Yes this is expected as the patch has not yet been included in the stable series 😅 I'll wait for a bit and poke the thread again.
https://github.com/jwhited/tun-einval-repro/blob/main/main.go contains a simplified reproduction of the issue. This writes a GSO_TCPv4 packet to a TUN device w/GSO=1240 and 2 equal length segments. The write returns EINVAL with e269d79c7d35aa3808b1f3c1737d63dab504ddc8 absent the fix in 89add40066f9ed9abe5f7f886fe5789ff7e0c50e.
The patch made it to the 6.10 and 6.6 stable queues :)
Thank you! On 8/14/24 03:24, bugzilla-daemon@kernel.org wrote: > https://bugzilla.kernel.org/show_bug.cgi?id=219129 > > --- Comment #7 from Christian Heusel (christian@heusel.eu) --- > The patch made it to the 6.10 and 6.6 stable queues :) >
I can confirm that performance has been restored with 6.10.5 on my Linode instance. I was wondering why it was suddenly failing to connect to update servers due to extremely slow downloads or timeouts and now everything is OK.

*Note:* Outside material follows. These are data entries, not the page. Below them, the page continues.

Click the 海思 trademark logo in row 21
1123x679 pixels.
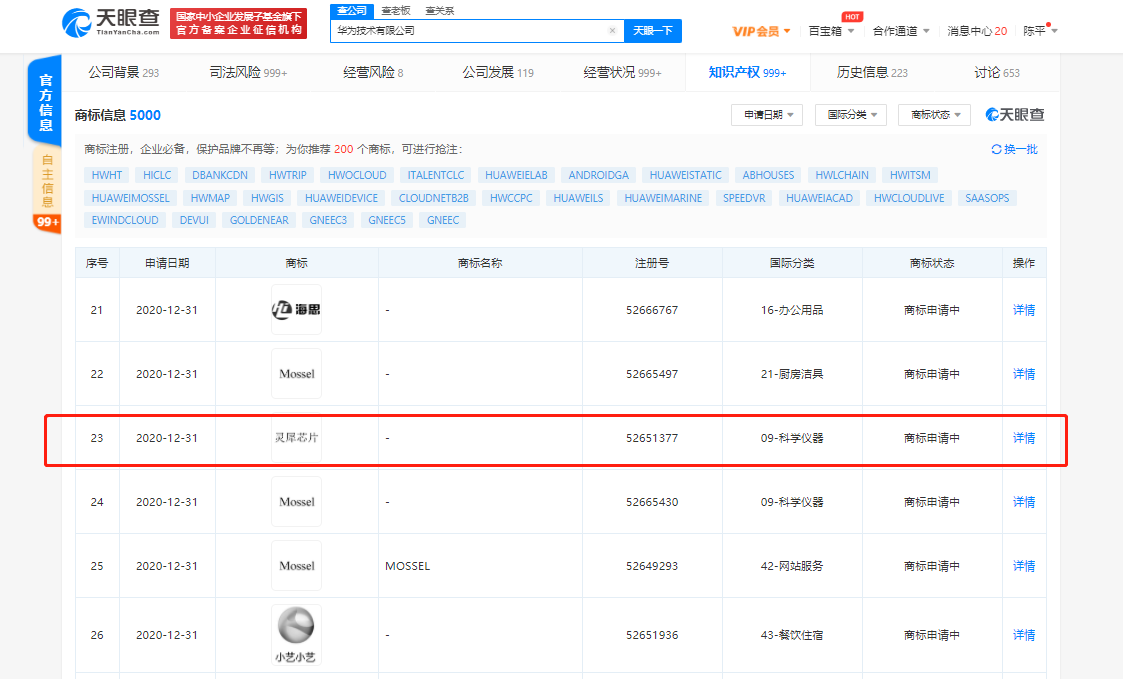pyautogui.click(x=296, y=309)
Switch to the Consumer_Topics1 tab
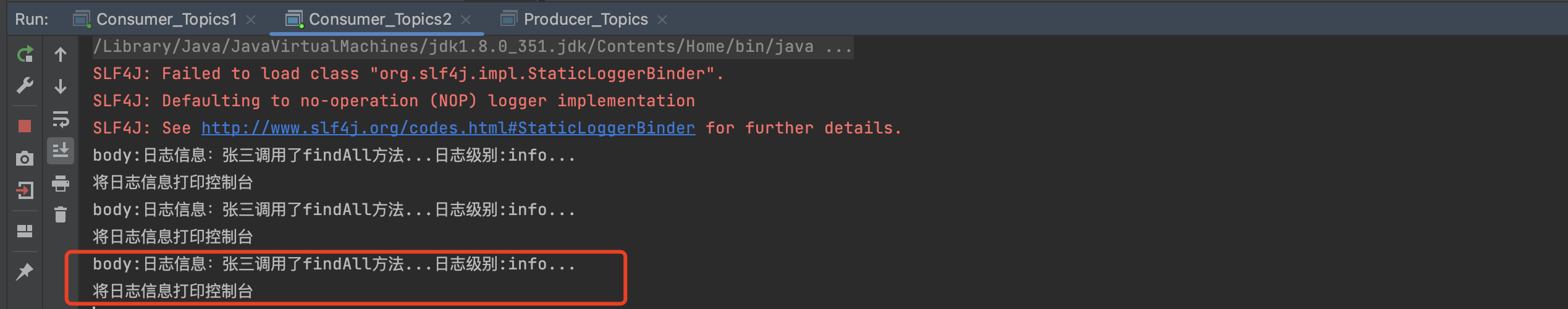Screen dimensions: 1568x309 coord(166,20)
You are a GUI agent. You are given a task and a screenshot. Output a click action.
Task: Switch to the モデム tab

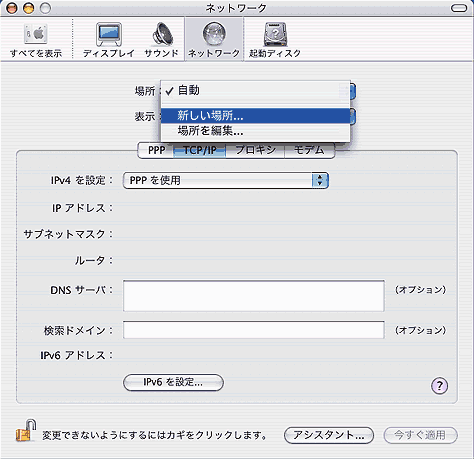point(309,150)
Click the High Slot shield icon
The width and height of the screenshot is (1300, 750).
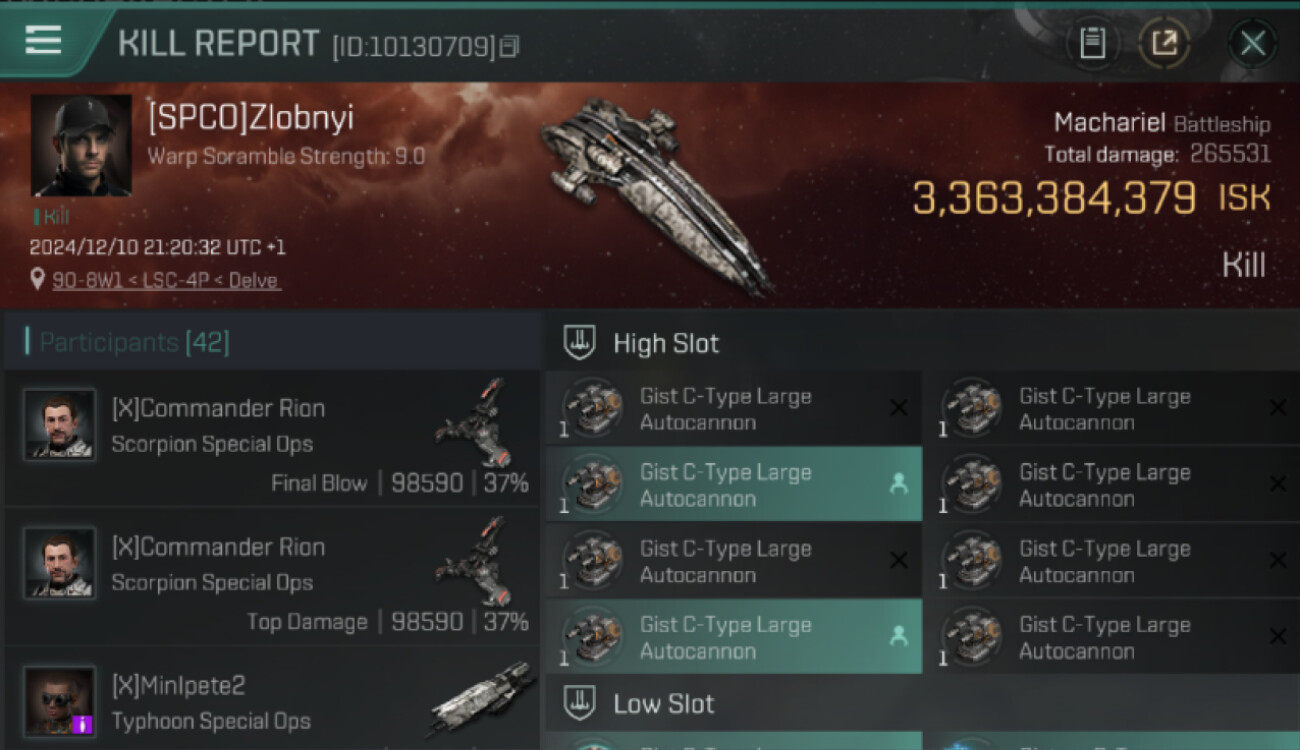click(580, 343)
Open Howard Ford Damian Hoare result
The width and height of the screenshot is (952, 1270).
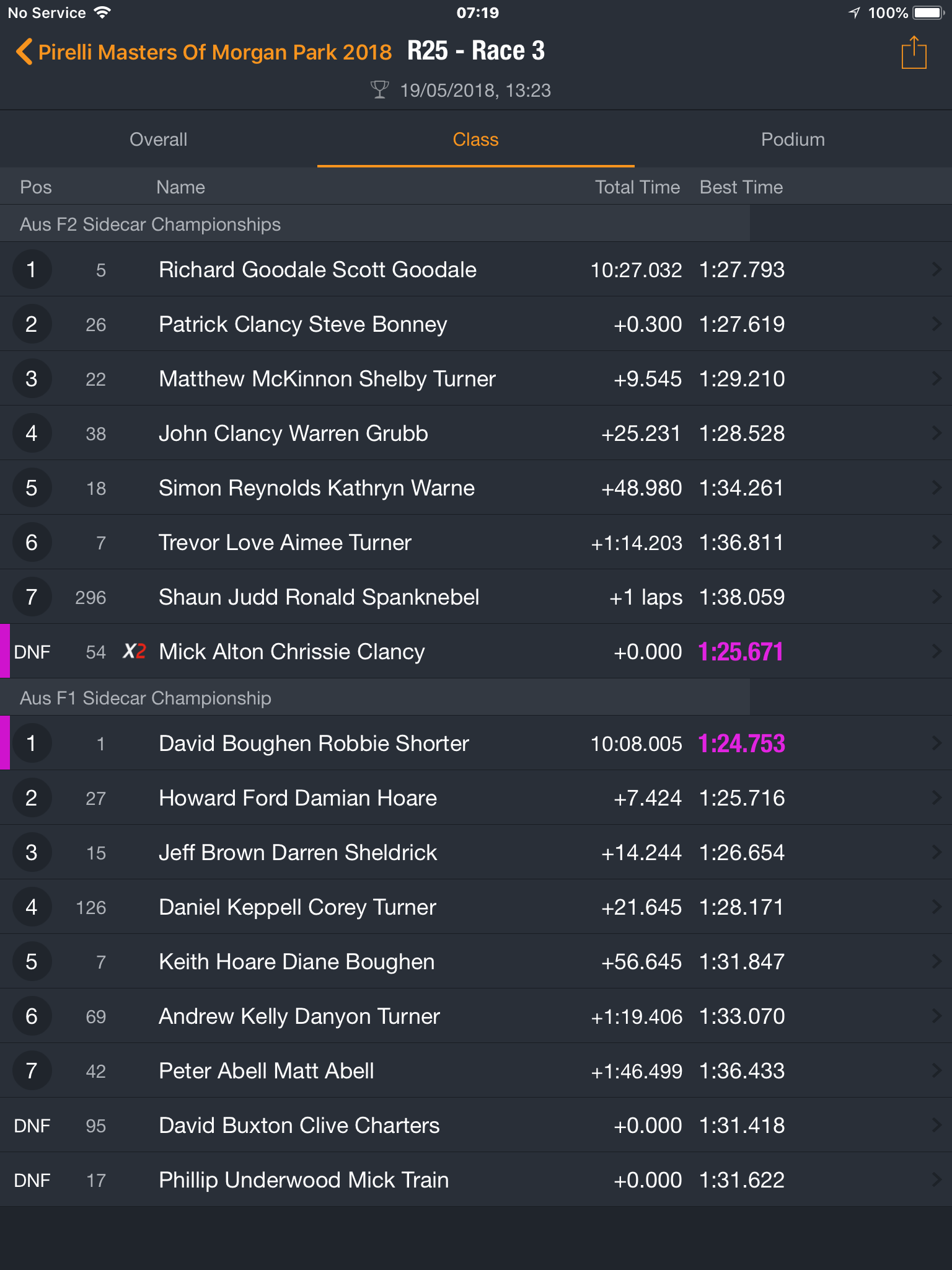click(476, 797)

Report on the regressions list: https://lore.kernel.org/regressions/ZsyMzW-4ee_U8NoX@eldamar.lan/T/#m390d6ef7b733149949fb329ae1abffec5cefb99b
And a downstream report in Debian: https://bugs.debian.org/1079684
Fix is queued up for 6.1 now aswell, thanks @carnil! https://lore.kernel.org/all/2024082741-crease-mug-f658@gregkh https://git.kernel.org/pub/scm/linux/kernel/git/stable/stable-queue.git/tree/queue-6.1/net-drop-bad-gso-csum_start-and-offset-in-virtio_net_hdr.patch
The degraded network performance also seems to be a problem in kernel 5.15.165. Should I file a new bug report?